▶ **WORK INSTRUCTION**:
Write down each entry precisely as given.

━━━━━ DATA FOR REVIEW ━━━━━

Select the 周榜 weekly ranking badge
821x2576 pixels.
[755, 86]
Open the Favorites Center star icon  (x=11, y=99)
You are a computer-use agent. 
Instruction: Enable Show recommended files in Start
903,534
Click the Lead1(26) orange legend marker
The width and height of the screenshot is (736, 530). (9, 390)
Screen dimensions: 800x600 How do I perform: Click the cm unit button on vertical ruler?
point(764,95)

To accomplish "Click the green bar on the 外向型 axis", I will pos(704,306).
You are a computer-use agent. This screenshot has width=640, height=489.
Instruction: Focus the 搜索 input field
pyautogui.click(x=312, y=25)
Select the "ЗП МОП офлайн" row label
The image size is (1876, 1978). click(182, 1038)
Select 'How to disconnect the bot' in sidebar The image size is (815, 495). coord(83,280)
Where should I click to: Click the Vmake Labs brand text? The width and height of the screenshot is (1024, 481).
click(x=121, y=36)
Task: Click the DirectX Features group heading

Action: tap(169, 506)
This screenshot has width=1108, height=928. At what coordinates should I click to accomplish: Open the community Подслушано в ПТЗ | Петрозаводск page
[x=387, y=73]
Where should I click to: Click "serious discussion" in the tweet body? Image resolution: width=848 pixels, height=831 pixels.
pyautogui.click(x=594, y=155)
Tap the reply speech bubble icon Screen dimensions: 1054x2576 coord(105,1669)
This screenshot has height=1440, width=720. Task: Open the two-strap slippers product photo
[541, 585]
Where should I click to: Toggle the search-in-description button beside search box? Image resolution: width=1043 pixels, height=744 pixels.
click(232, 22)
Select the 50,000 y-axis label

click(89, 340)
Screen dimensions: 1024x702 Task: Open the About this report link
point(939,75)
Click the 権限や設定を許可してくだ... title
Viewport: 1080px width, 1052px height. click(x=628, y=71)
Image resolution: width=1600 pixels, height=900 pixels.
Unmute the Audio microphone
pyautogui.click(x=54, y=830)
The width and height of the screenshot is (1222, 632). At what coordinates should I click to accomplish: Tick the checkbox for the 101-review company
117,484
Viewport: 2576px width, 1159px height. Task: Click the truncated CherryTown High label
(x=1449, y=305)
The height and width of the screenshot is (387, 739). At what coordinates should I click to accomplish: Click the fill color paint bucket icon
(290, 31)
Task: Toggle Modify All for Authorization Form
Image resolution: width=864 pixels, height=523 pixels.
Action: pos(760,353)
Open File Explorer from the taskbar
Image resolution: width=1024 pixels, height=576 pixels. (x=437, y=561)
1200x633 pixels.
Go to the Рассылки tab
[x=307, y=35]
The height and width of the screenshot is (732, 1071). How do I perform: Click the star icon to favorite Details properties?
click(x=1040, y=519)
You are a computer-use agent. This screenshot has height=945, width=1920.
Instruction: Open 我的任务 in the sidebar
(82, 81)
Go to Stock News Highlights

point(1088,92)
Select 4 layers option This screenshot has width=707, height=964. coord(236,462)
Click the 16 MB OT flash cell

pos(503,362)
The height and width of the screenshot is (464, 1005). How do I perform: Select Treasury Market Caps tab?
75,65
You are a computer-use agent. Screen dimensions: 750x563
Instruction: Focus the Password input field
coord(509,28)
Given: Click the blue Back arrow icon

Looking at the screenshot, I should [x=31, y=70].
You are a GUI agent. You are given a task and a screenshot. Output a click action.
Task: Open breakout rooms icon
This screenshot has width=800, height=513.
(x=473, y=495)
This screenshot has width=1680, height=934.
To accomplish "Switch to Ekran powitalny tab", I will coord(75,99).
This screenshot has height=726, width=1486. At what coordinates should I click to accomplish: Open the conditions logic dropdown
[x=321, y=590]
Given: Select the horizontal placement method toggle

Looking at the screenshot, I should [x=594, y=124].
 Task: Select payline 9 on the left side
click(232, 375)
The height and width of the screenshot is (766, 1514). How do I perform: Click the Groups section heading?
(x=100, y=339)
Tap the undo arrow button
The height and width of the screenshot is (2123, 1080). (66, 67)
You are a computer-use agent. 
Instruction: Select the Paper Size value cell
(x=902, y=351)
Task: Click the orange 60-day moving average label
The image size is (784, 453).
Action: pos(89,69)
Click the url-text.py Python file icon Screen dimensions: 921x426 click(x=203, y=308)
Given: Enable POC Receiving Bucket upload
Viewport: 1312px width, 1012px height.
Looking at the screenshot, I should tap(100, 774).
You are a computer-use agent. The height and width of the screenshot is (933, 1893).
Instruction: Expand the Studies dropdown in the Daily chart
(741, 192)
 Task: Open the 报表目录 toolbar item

━━━━━

▶ **ANSWER BOX**:
Select the 周榜 weekly ranking badge
821x2576 pixels.
[755, 86]
Open the Favorites Center star icon  (x=11, y=99)
You are a computer-use agent. 
Instruction: Enable Show recommended files in Start
903,534
Click the Lead1(26) orange legend marker
The width and height of the screenshot is (736, 530). (9, 390)
Screen dimensions: 800x600 How do I perform: Click the cm unit button on vertical ruler?
point(764,95)

To accomplish "Click the green bar on the 外向型 axis", I will pos(704,306).
You are a computer-use agent. This screenshot has width=640, height=489.
Instruction: Focus the 搜索 input field
pyautogui.click(x=312, y=25)
Select the "ЗП МОП офлайн" row label
The image size is (1876, 1978). click(182, 1038)
Select 'How to disconnect the bot' in sidebar The image size is (815, 495). coord(83,280)
Where should I click to: Click the Vmake Labs brand text? The width and height of the screenshot is (1024, 481).
click(x=121, y=36)
Task: Click the DirectX Features group heading

Action: tap(169, 506)
This screenshot has width=1108, height=928. At what coordinates should I click to accomplish: Open the community Подслушано в ПТЗ | Петрозаводск page
[x=387, y=73]
Where should I click to: Click "serious discussion" in the tweet body? Image resolution: width=848 pixels, height=831 pixels.
pyautogui.click(x=594, y=155)
Tap the reply speech bubble icon Screen dimensions: 1054x2576 coord(105,1669)
This screenshot has height=1440, width=720. Task: Open the two-strap slippers product photo
[541, 585]
Where should I click to: Toggle the search-in-description button beside search box? Image resolution: width=1043 pixels, height=744 pixels.
click(232, 22)
Select the 50,000 y-axis label

click(89, 340)
Screen dimensions: 1024x702 Task: Open the About this report link
point(939,75)
Click the 権限や設定を許可してくだ... title
Viewport: 1080px width, 1052px height. click(x=628, y=71)
Image resolution: width=1600 pixels, height=900 pixels.
Unmute the Audio microphone
pyautogui.click(x=54, y=830)
The width and height of the screenshot is (1222, 632). At what coordinates should I click to accomplish: Tick the checkbox for the 101-review company
117,484
Viewport: 2576px width, 1159px height. Task: Click the truncated CherryTown High label
(x=1449, y=305)
The height and width of the screenshot is (387, 739). At what coordinates should I click to accomplish: Click the fill color paint bucket icon
(290, 31)
Task: Toggle Modify All for Authorization Form
Image resolution: width=864 pixels, height=523 pixels.
Action: pos(760,353)
Open File Explorer from the taskbar
Image resolution: width=1024 pixels, height=576 pixels. (x=437, y=561)
1200x633 pixels.
Go to the Рассылки tab
[x=307, y=35]
The height and width of the screenshot is (732, 1071). How do I perform: Click the star icon to favorite Details properties?
click(x=1040, y=519)
You are a computer-use agent. This screenshot has height=945, width=1920.
Instruction: Open 我的任务 in the sidebar
(82, 81)
Go to Stock News Highlights

point(1088,92)
Select 4 layers option This screenshot has width=707, height=964. coord(236,462)
Click the 16 MB OT flash cell

pos(503,362)
The height and width of the screenshot is (464, 1005). How do I perform: Select Treasury Market Caps tab?
75,65
You are a computer-use agent. Screen dimensions: 750x563
Instruction: Focus the Password input field
coord(509,28)
Given: Click the blue Back arrow icon

Looking at the screenshot, I should [x=31, y=70].
You are a GUI agent. You are given a task and a screenshot. Output a click action.
Task: Open breakout rooms icon
This screenshot has width=800, height=513.
(x=473, y=495)
This screenshot has width=1680, height=934.
To accomplish "Switch to Ekran powitalny tab", I will coord(75,99).
This screenshot has height=726, width=1486. At what coordinates should I click to accomplish: Open the conditions logic dropdown
[x=321, y=590]
Given: Select the horizontal placement method toggle

Looking at the screenshot, I should [x=594, y=124].
 Task: Select payline 9 on the left side
click(232, 375)
The height and width of the screenshot is (766, 1514). How do I perform: Click the Groups section heading?
(x=100, y=339)
Tap the undo arrow button
The height and width of the screenshot is (2123, 1080). (66, 67)
You are a computer-use agent. 
Instruction: Select the Paper Size value cell
(x=902, y=351)
Task: Click the orange 60-day moving average label
The image size is (784, 453).
Action: pos(89,69)
Click the url-text.py Python file icon Screen dimensions: 921x426 click(x=203, y=308)
Given: Enable POC Receiving Bucket upload
Viewport: 1312px width, 1012px height.
Looking at the screenshot, I should tap(100, 774).
You are a computer-use agent. The height and width of the screenshot is (933, 1893).
Instruction: Expand the Studies dropdown in the Daily chart
(741, 192)
 Task: Open the 报表目录 toolbar item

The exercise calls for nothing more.